Г.С. Батыгин: Труднее всего пишется о новейшем периоде истории?
Л.М. Дробижева: Конечно. Современность — самый трудный предмет для исторического исследования. Так вот. Институт работал над двенадцатитомной историей СССР. Автор, которая должна была писать о национальном строительстве, выбыла из строя, она, помнится, была высокая чиновница и не могла написать требуемый раздел. Тогда Максим Павлович Ким, который, как я говорила, сыграл немаловажную роль в моей судьбе, сказал: «Мы тебя оставили в институте, но ты должна написать этот раздел». Так я впервые столкнулась с этнонациональной проблематикой. И поняла, что все, что у нас пишут об этом предмете, не поддается никакой проверке. Это было ужасно. Я писала, опираясь на какие-то опубликованные официальные документы, а потом приходила в архив и видела, что на самом деле происходило совсем другое. Например, еще в сталинский период разрабатывались проекты расширения полномочий республик. Разрабатывалась концепция совнархозов — этот процесс в 1952-м — 1953-м годах. Видимо, Сталин уже понимал необходимость реформирования режима.

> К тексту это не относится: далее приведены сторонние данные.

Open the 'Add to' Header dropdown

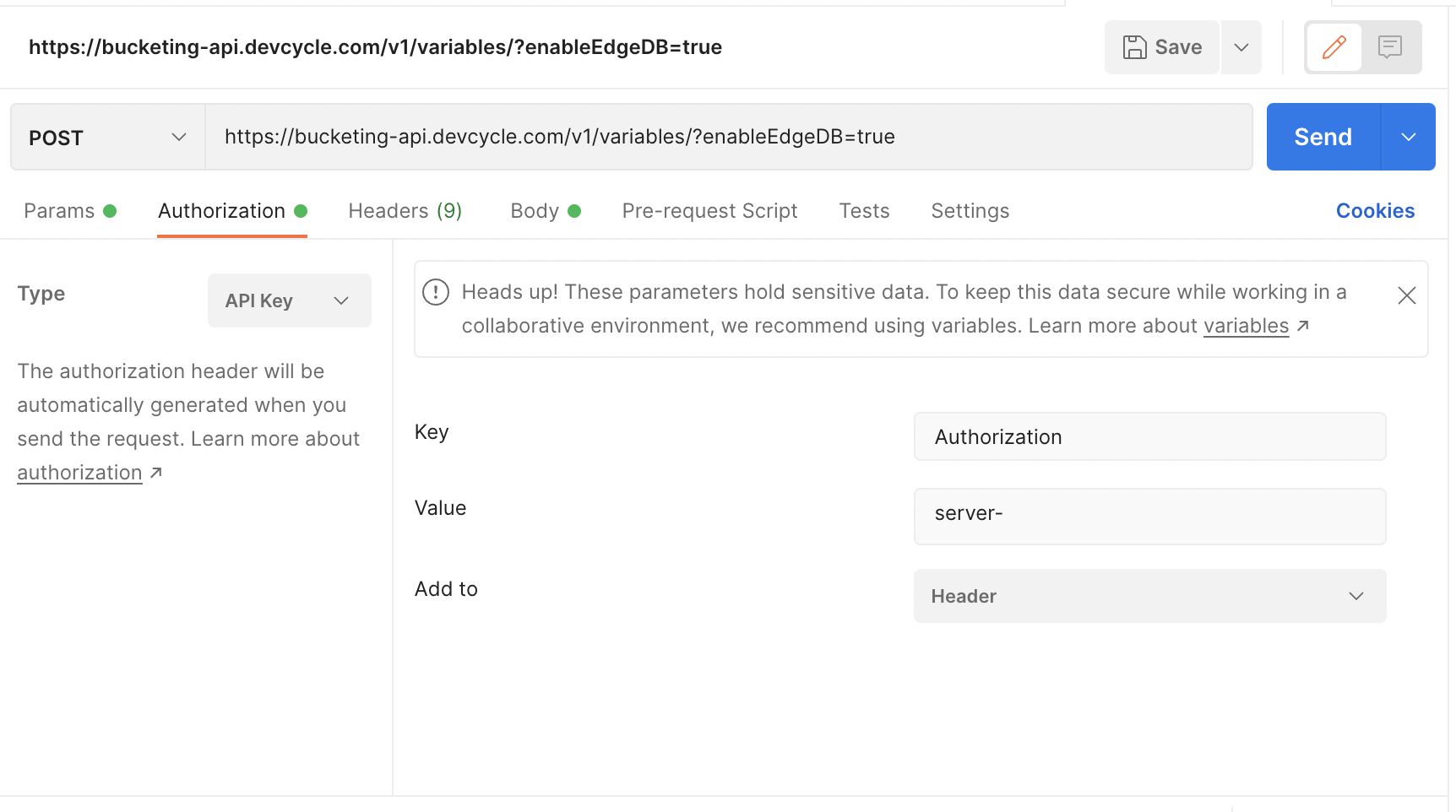pyautogui.click(x=1149, y=596)
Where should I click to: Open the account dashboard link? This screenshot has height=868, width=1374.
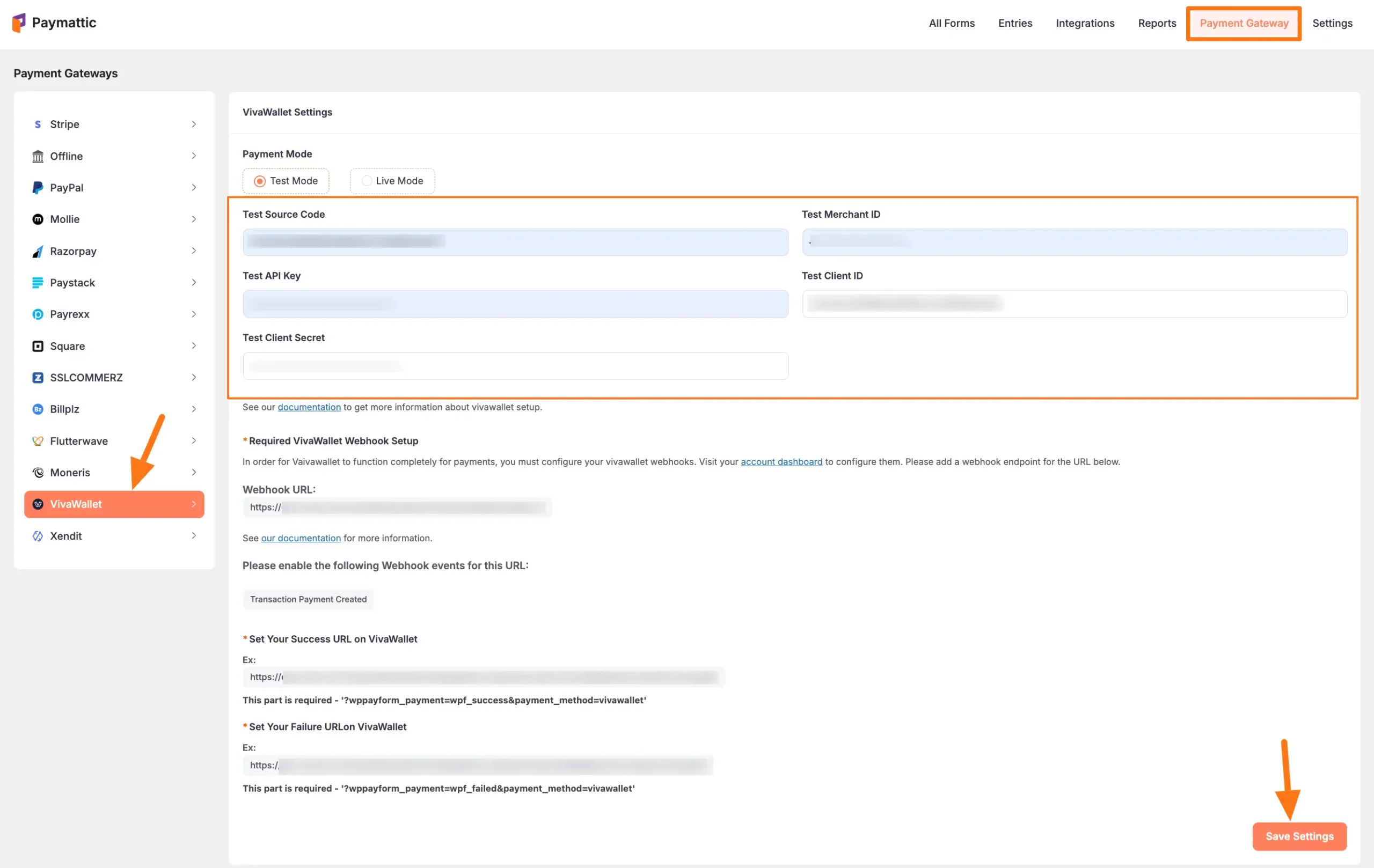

Г.С. Батыгин: Неужели идея совнархозов появилась еще при жизни Сталина? Это же нововведение хрущевских реформ.
Л.М. Дробижева: Я не утверждаю, что Сталиным планировалось введение совнархозов как звена государственного управления, но идеи экономической и отчасти политической самостоятельности уже формулировались. В партийно-государственных кругах обсуждались вопросы расширения самостоятельности республик, в которых к началу 50-х годов был создан значительный производственный и интеллектуальный потенциал. Реальное расширение прав республик произошло только в концу 1950-х годов, но этот процесс был объективным требованием социального и экономического развития страны. Может быть, при Сталине такого рода реформы не прошли бы. Но эти вопросы обсуждались.
Короче говоря, архивные документы наталкивали меня на мысль об огромном разрыве между тем, что говорится в постановлениях, и реальностью. Так или иначе, я стала заниматься национальной проблематикой. Поэтому, когда в середине 60-х годов получили распространение социологические исследования, я совершенно самостийно, почти ничего не зная, пыталась провести опросы в трех городах. Володя ездил со студентами в Новопо-лоцк, Альметьевск и Донецк. Там были друзья и знакомые, которые помогли мне. И я провела исследования на свой страх и риск. Конечно, сейчас я вижу, что они были во многом неграмотны. Но тогда дело было не в результате, а в самой возможности опросить живых людей. Я проводила интервью, у меня сохранились их записи. Пробудился интерес к социологии.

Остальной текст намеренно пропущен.